EXERCISE BRIEF >> Lines of the data that contain the word "Policy" are the ones to copy.

DATA FOR THIS TASK >>
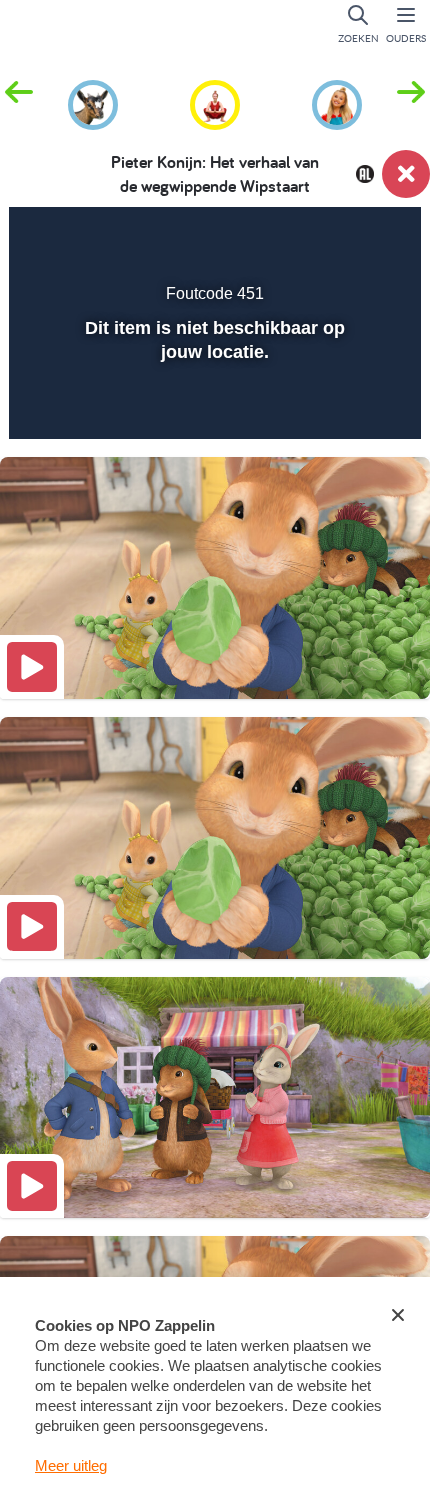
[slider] (212, 411)
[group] (93, 102)
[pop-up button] (304, 236)
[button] (411, 103)
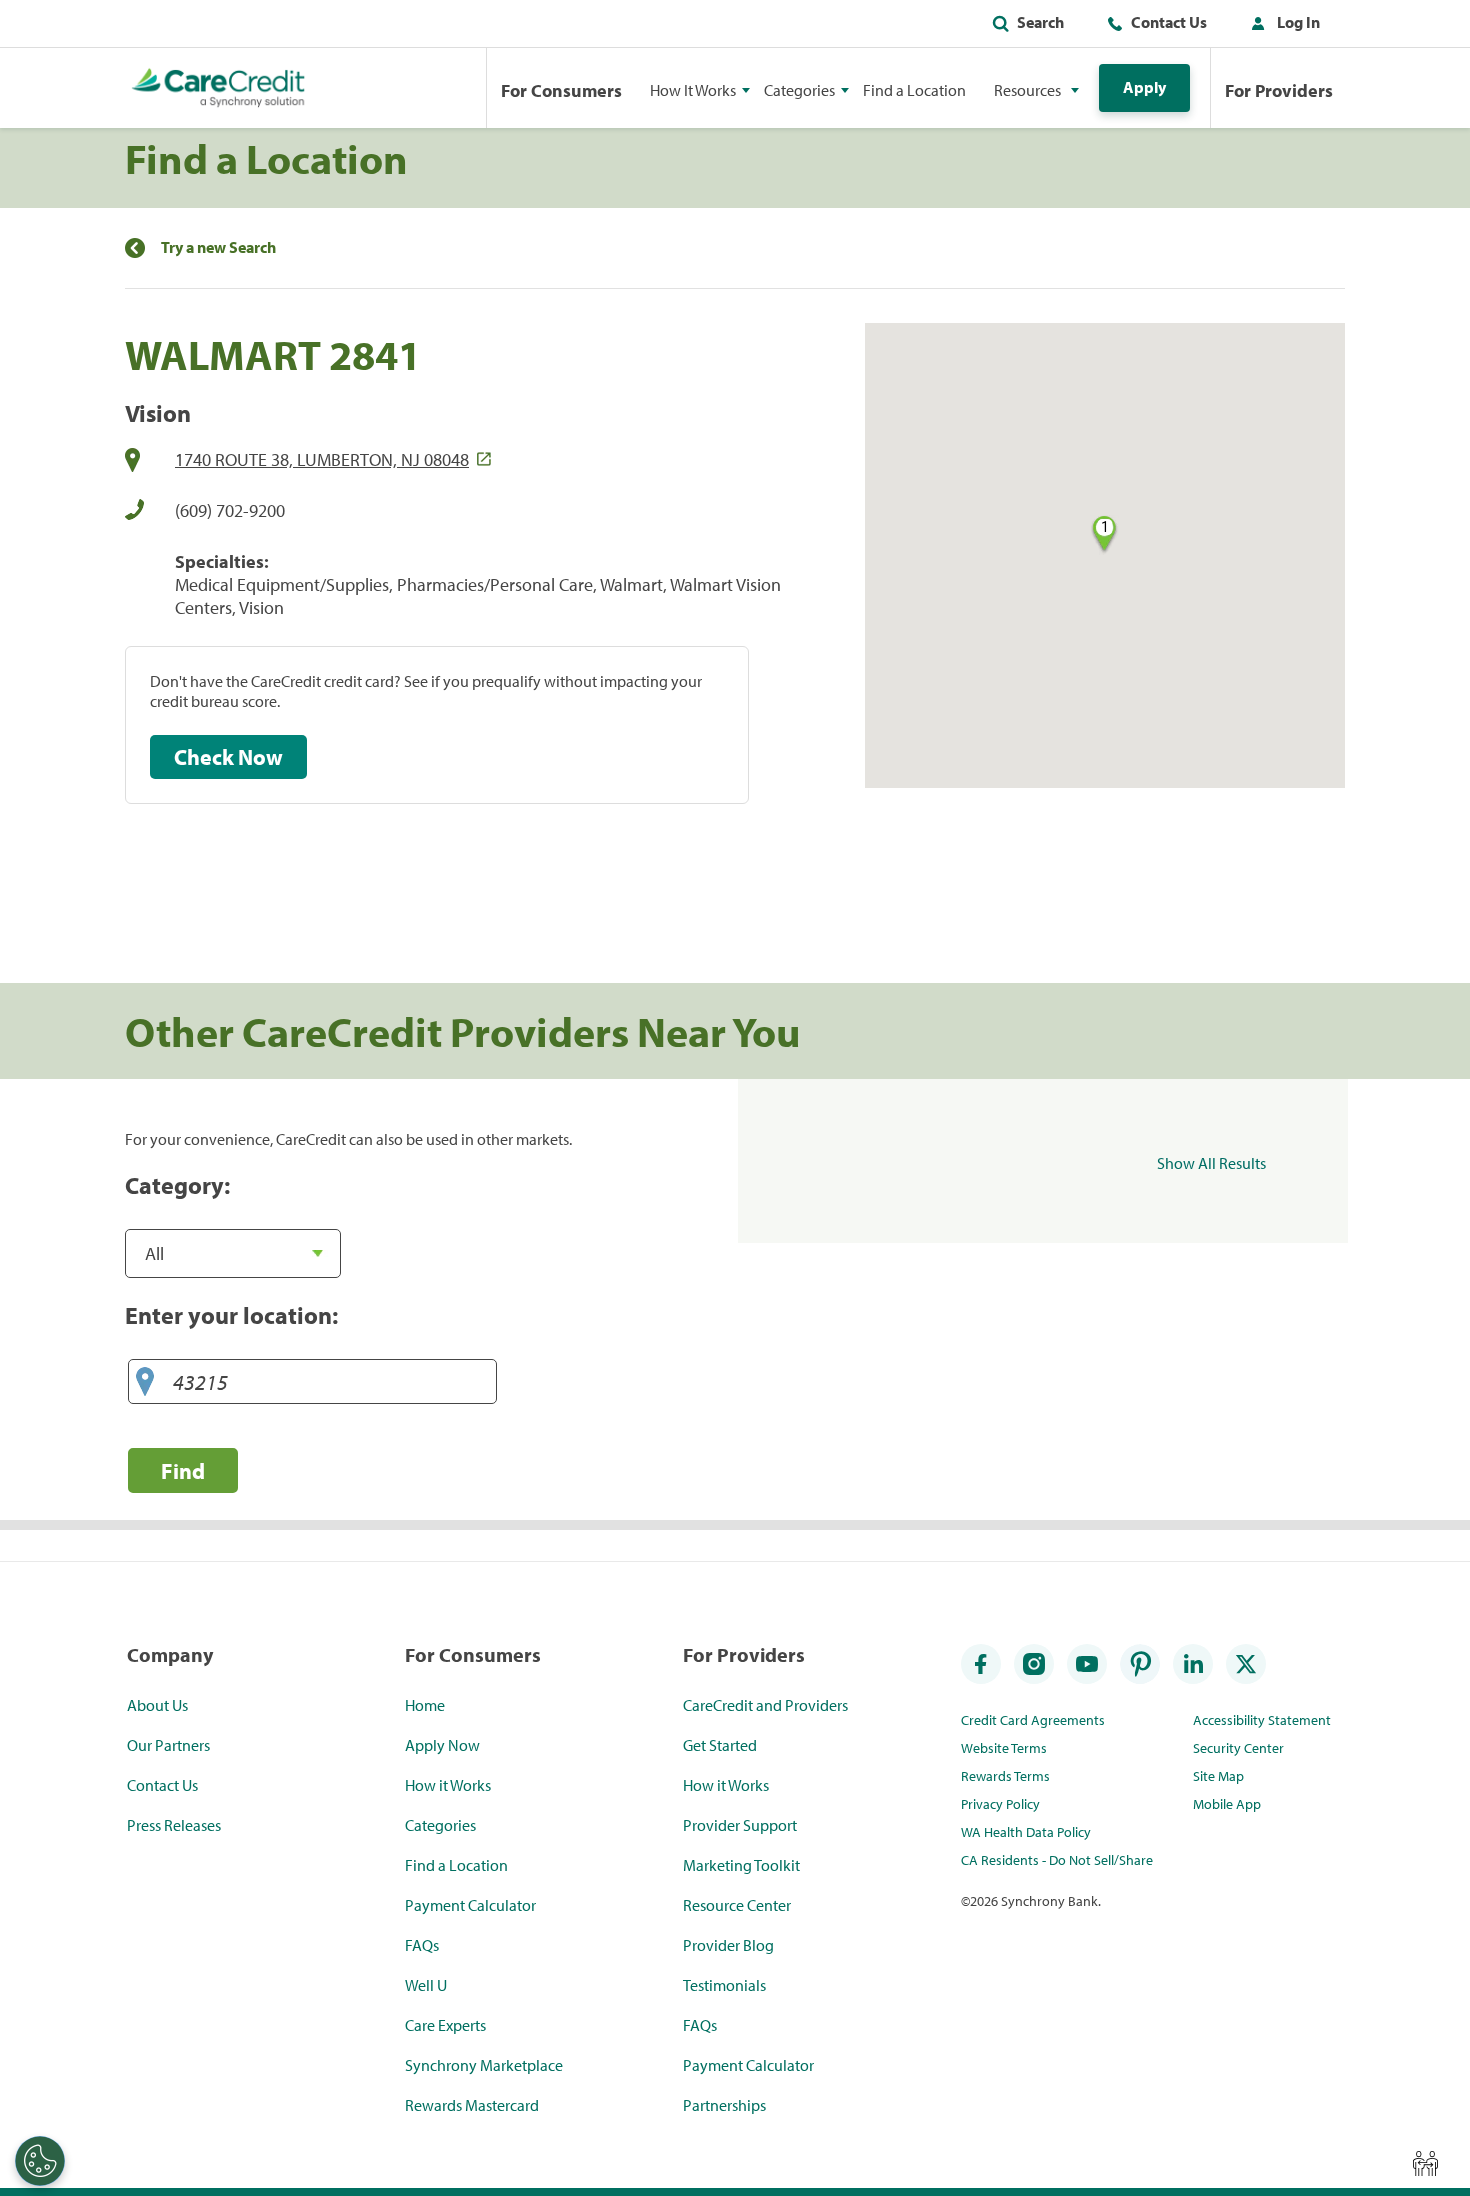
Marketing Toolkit (741, 1865)
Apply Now (442, 1745)
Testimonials (724, 1985)
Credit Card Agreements (1033, 1720)
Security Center (1238, 1748)
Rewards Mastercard (472, 2105)
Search (1040, 22)
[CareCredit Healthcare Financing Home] (218, 88)
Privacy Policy (1000, 1804)
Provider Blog (728, 1945)
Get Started (720, 1745)
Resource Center (737, 1905)
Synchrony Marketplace (484, 2065)
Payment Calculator (470, 1905)
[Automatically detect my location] (145, 1382)
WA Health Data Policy (1026, 1832)
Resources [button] (1027, 90)
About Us (157, 1705)
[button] (1281, 26)
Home (425, 1705)
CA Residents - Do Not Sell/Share (1057, 1860)
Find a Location (914, 90)
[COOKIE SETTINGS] (40, 2161)
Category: (177, 1185)
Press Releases (174, 1825)
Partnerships (724, 2105)
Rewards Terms (1005, 1776)
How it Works (448, 1785)
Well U (426, 1985)
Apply (1144, 87)
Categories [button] (799, 90)
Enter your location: (231, 1315)
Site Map (1218, 1776)
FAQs (422, 1945)
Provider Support (740, 1825)
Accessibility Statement (1262, 1720)
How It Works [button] (693, 90)
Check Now (228, 757)
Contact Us (1169, 22)
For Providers (1279, 90)
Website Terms (1004, 1748)
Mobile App (1227, 1804)
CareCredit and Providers (765, 1705)
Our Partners (168, 1745)
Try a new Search (218, 247)
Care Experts (445, 2025)
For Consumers (561, 90)
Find (183, 1470)
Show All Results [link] (1211, 1163)
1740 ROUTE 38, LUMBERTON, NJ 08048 (322, 459)
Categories (440, 1825)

TASK OUTPUT >>
Privacy Policy (1000, 1804)
WA Health Data Policy (1026, 1832)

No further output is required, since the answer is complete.